* TASK TO CARRY OUT:
Once you know how many lines below hold "checkbox", reply with that number and add nothing.

Stored data:
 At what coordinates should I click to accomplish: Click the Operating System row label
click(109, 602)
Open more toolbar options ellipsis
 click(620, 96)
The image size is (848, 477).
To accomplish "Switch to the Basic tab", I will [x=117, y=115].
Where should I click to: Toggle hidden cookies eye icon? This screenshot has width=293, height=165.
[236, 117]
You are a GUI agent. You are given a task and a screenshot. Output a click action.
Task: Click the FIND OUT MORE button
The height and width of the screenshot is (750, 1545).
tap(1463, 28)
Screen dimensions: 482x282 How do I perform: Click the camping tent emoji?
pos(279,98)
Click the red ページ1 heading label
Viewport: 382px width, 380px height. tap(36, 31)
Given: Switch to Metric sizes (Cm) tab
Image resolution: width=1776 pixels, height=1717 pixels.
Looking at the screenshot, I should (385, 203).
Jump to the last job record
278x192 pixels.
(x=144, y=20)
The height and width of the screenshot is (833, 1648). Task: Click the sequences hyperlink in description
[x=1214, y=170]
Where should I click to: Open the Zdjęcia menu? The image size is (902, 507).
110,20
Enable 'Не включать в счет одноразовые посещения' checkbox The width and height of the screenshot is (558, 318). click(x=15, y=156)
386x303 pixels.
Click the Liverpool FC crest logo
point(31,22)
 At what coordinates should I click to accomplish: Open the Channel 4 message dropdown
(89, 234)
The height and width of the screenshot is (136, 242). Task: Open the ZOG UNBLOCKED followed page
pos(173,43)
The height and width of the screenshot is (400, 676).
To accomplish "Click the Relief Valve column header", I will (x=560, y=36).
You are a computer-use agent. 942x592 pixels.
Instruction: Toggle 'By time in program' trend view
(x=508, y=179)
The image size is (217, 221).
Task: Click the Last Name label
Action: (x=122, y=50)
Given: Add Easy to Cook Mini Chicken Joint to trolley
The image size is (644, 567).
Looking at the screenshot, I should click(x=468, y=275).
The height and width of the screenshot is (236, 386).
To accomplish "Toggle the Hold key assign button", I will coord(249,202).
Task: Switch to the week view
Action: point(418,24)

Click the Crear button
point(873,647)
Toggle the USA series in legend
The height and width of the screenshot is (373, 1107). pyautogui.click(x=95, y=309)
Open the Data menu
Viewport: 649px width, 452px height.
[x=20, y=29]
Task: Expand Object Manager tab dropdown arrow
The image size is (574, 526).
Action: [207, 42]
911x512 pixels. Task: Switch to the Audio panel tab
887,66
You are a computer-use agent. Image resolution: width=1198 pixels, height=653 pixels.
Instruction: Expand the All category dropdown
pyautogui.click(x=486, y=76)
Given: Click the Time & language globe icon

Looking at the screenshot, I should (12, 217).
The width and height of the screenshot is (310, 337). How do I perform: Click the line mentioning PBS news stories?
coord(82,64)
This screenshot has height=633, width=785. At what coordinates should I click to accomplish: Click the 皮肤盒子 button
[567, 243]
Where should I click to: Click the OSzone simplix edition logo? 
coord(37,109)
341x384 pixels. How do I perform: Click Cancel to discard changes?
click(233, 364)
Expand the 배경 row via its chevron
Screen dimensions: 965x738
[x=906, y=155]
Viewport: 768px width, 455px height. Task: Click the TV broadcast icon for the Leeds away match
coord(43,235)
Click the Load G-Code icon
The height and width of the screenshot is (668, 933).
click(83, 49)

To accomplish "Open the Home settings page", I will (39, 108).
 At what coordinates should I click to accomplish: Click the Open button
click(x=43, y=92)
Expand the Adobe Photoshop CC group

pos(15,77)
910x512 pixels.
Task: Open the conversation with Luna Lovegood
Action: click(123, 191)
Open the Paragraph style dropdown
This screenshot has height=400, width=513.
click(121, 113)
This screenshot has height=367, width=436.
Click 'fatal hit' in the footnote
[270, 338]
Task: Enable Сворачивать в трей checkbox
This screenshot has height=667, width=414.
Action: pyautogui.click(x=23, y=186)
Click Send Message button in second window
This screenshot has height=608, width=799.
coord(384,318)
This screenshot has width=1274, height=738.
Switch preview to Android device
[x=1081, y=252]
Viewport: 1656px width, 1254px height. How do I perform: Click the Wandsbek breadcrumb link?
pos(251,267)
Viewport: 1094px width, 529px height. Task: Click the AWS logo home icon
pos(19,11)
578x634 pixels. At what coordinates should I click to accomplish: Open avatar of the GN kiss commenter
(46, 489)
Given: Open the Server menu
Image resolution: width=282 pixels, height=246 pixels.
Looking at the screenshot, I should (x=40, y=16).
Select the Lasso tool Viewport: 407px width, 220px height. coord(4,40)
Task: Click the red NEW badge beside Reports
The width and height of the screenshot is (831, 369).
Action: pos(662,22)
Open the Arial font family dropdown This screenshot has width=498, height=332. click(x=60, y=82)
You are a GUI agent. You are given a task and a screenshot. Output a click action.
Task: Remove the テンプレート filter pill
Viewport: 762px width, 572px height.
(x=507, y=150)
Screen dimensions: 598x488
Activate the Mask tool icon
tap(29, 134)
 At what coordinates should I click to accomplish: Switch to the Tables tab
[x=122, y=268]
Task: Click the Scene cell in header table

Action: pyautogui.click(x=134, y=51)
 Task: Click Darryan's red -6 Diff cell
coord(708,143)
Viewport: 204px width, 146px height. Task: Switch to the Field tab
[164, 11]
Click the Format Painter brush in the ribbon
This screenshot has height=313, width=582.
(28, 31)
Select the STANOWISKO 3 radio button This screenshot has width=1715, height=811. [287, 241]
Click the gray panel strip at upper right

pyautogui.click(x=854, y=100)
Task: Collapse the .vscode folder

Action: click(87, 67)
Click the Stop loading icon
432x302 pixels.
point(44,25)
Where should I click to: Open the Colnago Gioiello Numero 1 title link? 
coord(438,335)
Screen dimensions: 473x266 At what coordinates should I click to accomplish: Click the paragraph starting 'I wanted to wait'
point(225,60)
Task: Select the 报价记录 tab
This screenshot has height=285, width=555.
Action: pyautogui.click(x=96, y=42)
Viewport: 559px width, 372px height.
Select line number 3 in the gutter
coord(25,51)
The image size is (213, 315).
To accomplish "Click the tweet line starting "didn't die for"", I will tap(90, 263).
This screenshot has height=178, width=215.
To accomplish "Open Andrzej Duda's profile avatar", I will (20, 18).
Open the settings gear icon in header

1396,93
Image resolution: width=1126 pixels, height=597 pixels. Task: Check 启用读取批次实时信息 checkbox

* RESPONSE BOX:
3